PROBLEM TO SOLVE:
Write the next part of the passage about Coleridge's opium addiction, picking up right after its final sentence.

DOCUMENT TEXT:
┄┄┄┄┄┄┄┄┄┄┄┄┄┄┄┄┄┄┄┄

Upon heading out to sea from Gibraltar, on the 25th of April, storms interspersed by calms took their toll on Coleridge’s health and spirits. Conditions deteriorated aboard the Speedwell. He became incapable of holding down food, and began to resort to opium again. Desperately ill, he drank one deep dose after another. Conditions didn’t improve. On May 6th the wind first turned into a squall, then into a storm… he sank further into opium. He was now in serious pain, with violent stomach pains… the others aboard the ship had hung a cloth about his bed. He began to hallucinate, seeing ‘yellow faces’ in the cloth.
“The opium doses had completely blocked his bowels. A surgeon had to be called to administer an enema.”19 He was humiliated by this experience. For him, it was a secret sign and punishment for his addiction. This was different from any other illness because it could not be talked about “openly to all” like other chronic complaints, such as rheumatism. Profoundly shaken, he resolved to do without opium all together, yet, with his health in continual decline, this earnest desire became one of a successive series in a spiral of resolution and failure.
Addiction would not only ruin his moral nature and his lecturing career; it caused him to neglect his family duty and, “most barbarously” to mistreat his friends “by silence, absence, or breach of promise”. He was unsparing now in the acknowledgement of his guilt.
He had essentially abandoned his wife and two children to the care of his once good friend, Robert Southey while he remained adrift in the Mediterranean for three years. Although Southey was cruelly impatient with Coleridge’s struggles, he nevertheless took on the role of substitute father to Coleridge’s children. “He not only established an annual fund for the family, he also helped send Hartley to Merton College in Cambridge.”20
In a letter to John Rickman, Southey complains of Coleridge’s behavior, “His habit are so murderous of all sense of domestic comfort…he besoots himself with opium or with spirits, till his eyes look like a Turks who is half reduced to idiocy by the practice.”21
Yet, however precarious his addiction became, there was no doubt it was also an integral part of his literary career, which added to his extraordinary imagination, provided some of the most remarkable poetry of the English language.22
At the heart of Romantic literature was a need to passionately pursue flights of fancy through use of the Imagination. The warping effects opium had on the senses, in addition to the intense dreams and visual images, intensified the Imagination and therefore had an impact on the work of the Romantic writer. Although it is certain that such a talented intellect as Coleridge possessed would’ve produced fine poetry without the aid of opium, it’s influence is clearly present in the poems Kubla Khan and The Pains of Sleep.

┄┄┄┄┄┄┄┄┄┄┄┄┄┄┄┄┄┄┄┄

Stored data entries:
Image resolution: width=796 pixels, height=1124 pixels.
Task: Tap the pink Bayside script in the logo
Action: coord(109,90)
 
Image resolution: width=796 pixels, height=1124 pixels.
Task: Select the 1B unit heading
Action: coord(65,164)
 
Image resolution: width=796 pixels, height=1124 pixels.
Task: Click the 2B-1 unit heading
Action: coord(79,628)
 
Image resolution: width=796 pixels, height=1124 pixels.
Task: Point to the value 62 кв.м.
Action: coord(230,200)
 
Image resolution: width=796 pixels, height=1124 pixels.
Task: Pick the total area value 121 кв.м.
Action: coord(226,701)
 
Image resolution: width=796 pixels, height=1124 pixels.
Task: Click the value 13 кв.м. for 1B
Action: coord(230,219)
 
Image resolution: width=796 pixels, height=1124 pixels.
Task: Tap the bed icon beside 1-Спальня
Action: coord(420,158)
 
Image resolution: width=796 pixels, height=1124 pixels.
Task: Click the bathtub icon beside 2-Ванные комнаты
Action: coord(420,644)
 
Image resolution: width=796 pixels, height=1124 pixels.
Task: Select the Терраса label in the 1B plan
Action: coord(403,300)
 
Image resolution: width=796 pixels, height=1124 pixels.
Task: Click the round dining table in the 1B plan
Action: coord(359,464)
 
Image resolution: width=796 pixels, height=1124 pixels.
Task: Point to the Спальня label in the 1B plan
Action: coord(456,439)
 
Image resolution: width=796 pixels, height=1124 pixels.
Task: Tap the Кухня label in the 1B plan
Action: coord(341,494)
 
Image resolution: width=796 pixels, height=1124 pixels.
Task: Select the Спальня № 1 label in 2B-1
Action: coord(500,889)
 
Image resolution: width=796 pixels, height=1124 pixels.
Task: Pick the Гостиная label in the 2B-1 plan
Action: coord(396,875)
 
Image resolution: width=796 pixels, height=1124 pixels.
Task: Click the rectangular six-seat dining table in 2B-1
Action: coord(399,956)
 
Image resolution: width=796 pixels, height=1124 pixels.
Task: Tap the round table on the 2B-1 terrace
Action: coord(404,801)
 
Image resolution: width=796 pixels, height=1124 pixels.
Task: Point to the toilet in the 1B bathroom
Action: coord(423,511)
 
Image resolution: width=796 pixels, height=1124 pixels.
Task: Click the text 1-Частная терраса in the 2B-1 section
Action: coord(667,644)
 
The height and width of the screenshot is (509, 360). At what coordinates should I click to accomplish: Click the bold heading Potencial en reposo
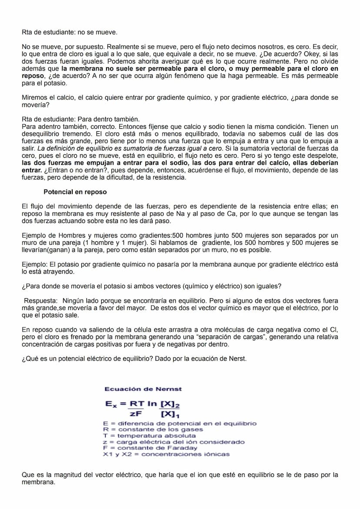click(x=75, y=192)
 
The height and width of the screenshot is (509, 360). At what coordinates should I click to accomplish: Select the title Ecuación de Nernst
click(x=143, y=389)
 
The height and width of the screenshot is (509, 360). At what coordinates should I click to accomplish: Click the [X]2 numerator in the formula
click(x=170, y=404)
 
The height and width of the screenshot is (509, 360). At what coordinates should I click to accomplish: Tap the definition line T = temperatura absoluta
click(x=149, y=436)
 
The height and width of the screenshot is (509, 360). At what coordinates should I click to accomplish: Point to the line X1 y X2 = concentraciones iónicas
click(x=166, y=454)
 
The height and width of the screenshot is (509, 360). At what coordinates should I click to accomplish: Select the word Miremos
click(x=34, y=98)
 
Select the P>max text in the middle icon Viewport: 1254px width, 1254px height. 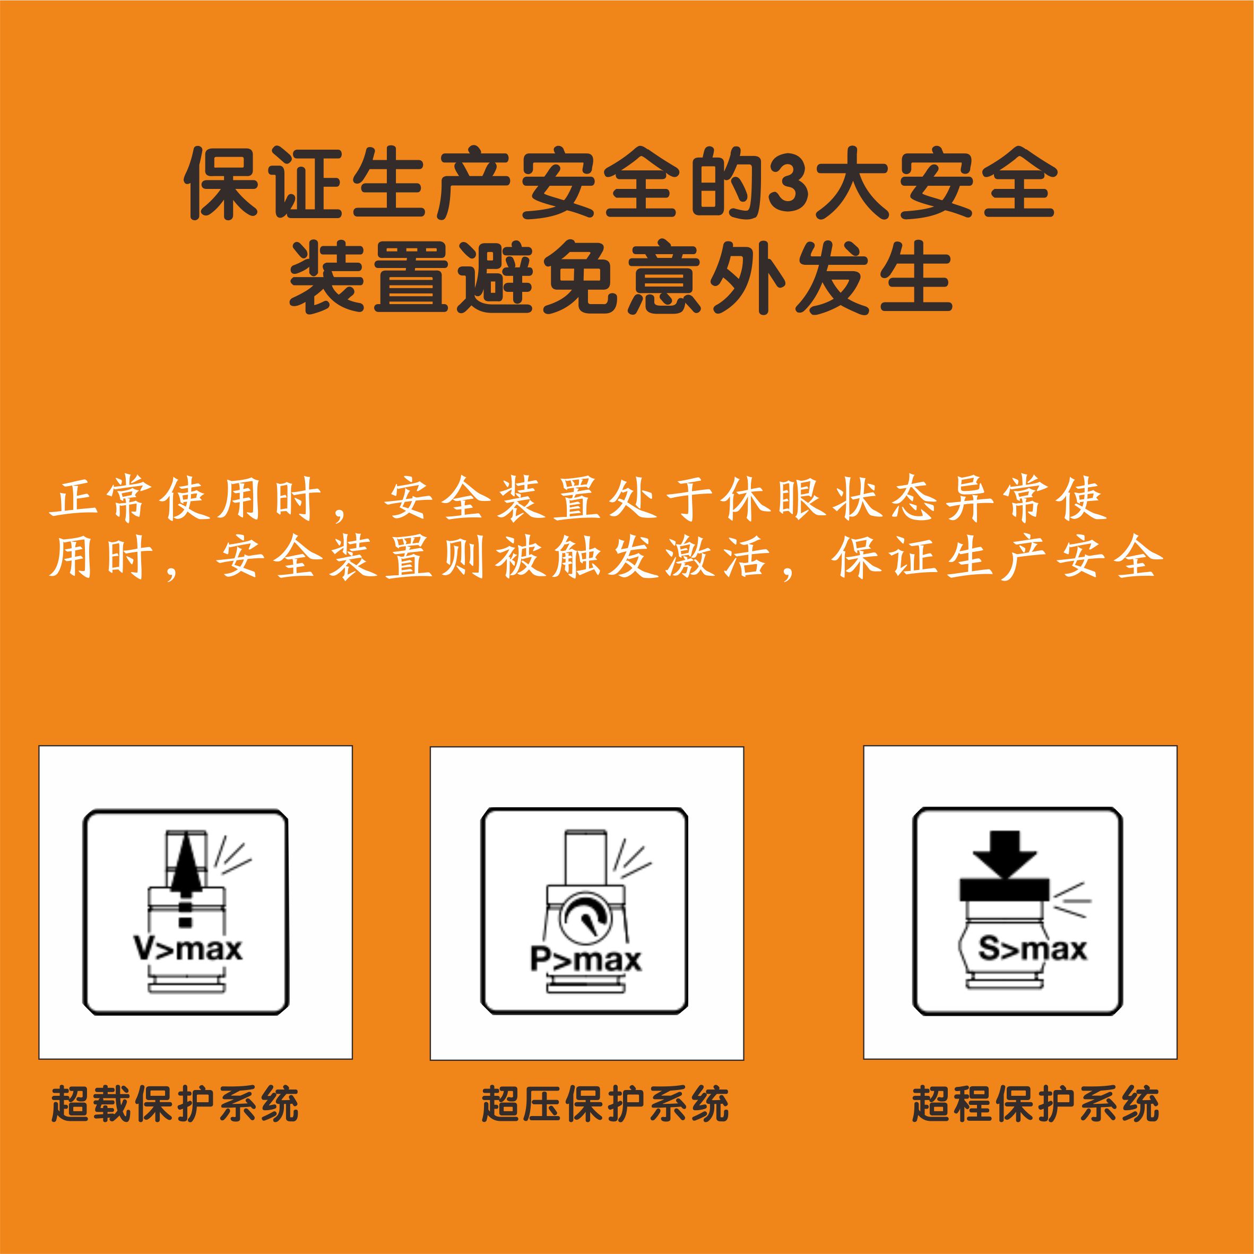point(585,959)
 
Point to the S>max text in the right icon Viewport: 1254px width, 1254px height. point(1032,949)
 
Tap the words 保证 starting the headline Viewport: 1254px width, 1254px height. point(263,183)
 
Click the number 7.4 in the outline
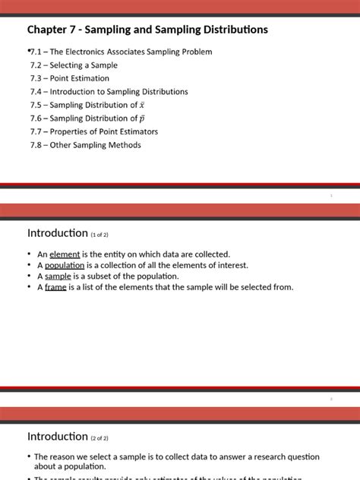(x=36, y=92)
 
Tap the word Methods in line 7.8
(x=125, y=145)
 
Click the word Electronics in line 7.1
(x=93, y=52)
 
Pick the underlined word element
(x=64, y=254)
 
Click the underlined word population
(x=64, y=265)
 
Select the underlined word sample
(x=58, y=276)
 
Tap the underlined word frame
(x=56, y=287)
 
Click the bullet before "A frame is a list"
(x=29, y=287)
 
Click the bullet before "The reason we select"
(x=29, y=457)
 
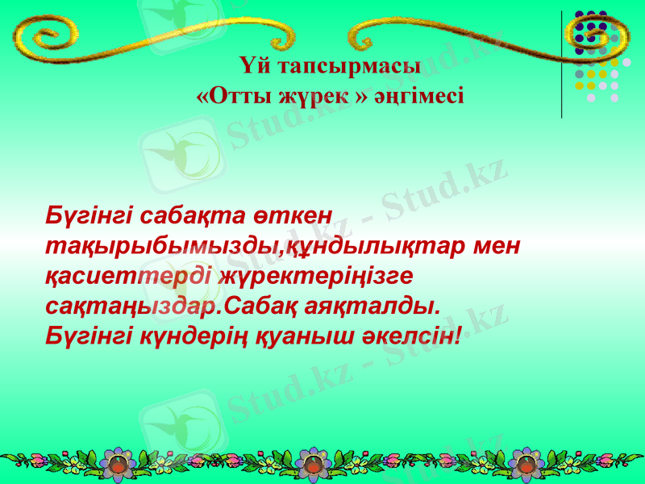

┄┄┄┄┄┄┄┄┄┄┄┄┄┄┄┄┄┄┄┄

EXPECTED ANSWER:
In Kubla Khan, which was composed in the summer of 1797 following a laudanum-induced dream, the ruler, Kubla Khan is depicted, existing within vast and fertile grounds. This lush garden encased by walls is so sublimely depicted that one may interpret it as a kind of Garden of Eden. This garden for Coleridge represents the Romantic vision of nature. Alph, the sacred river running through this garden, may be seen as a symbol of life and the beginning of all things. Alph is a mysterious river flowing over hills and beyond sight. “Through caverns measureless to man/ Down to a sunless sea.”
Just as he cannot unravel nature’s mysteries, man cannot comprehend Alph’s ultimate destination, for knowledge can only be demystified by few. This river where Kubla Khan wishes to build his home, symbolizes Coleridge’s lifelong quest for esoteric knowledge. The brilliant imagery here illustrates a picturesque paradise:
Where blossomed many an incense-bearing tree;
And here where forests ancient as the hills,
Enfolding sunny spots of greenery.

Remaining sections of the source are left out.